In the last few years, in order to avoid where possible the complete dissection of the axillary fossa in ductal and lobular breast cancer, a biopsy of the sentinel lymph node is usually performed. In our own case we also tried to use this technique, which had never been reported in literature at the time of surgery (1999). We used both intravital stain and a radiotracer with a portable radioisotope detector for the intraoperative identification and subsequent removal of the lymph node without any difficulty, even though these substances were injected directly into the surgical scar.

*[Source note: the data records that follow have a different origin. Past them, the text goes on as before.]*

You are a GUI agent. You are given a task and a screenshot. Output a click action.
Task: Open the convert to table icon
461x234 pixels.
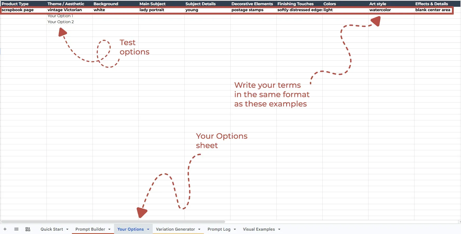pos(28,229)
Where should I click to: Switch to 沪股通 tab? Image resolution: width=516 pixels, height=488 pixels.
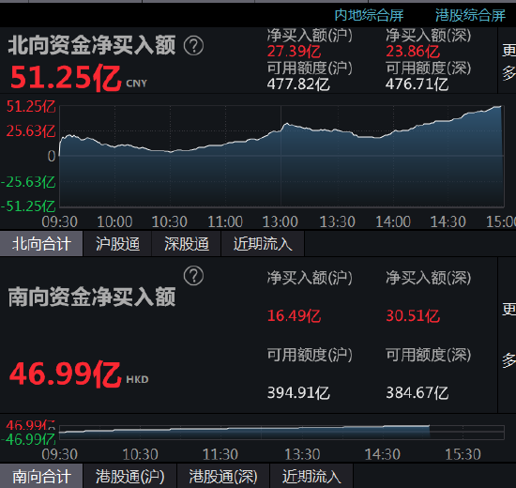tap(117, 244)
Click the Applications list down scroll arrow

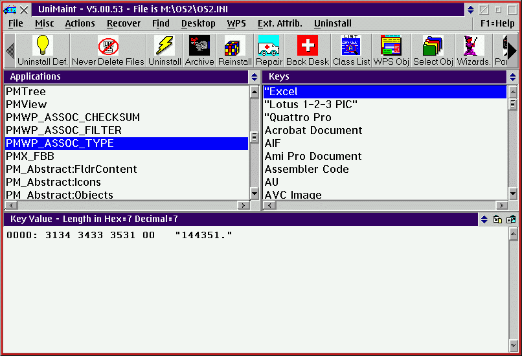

The histological examination of the sentinel lymph node was performed on formalin-fixed, paraffin-embedded material and showed the presence of metastases; this made it imperative to perform further surgery for total axillary lymphoadectomy. Reported data show that in 40% of cases, the other lymph nodes removed after sentinel lymph node positivity have not undergone metastatic colonisation [26] and this proved to be true in our patient.
Although several cases of secretory carcinoma have been treated with adjuvant chemotherapy, there are no published data about the real effectiveness of this therapeutic choice. Herz et al have reported non-responsiveness of the tumour to chemotherapy [6]. In our own case, since we had found axillary metastases, we administered adjuvant chemotherapy consisting of six cycles of CMF.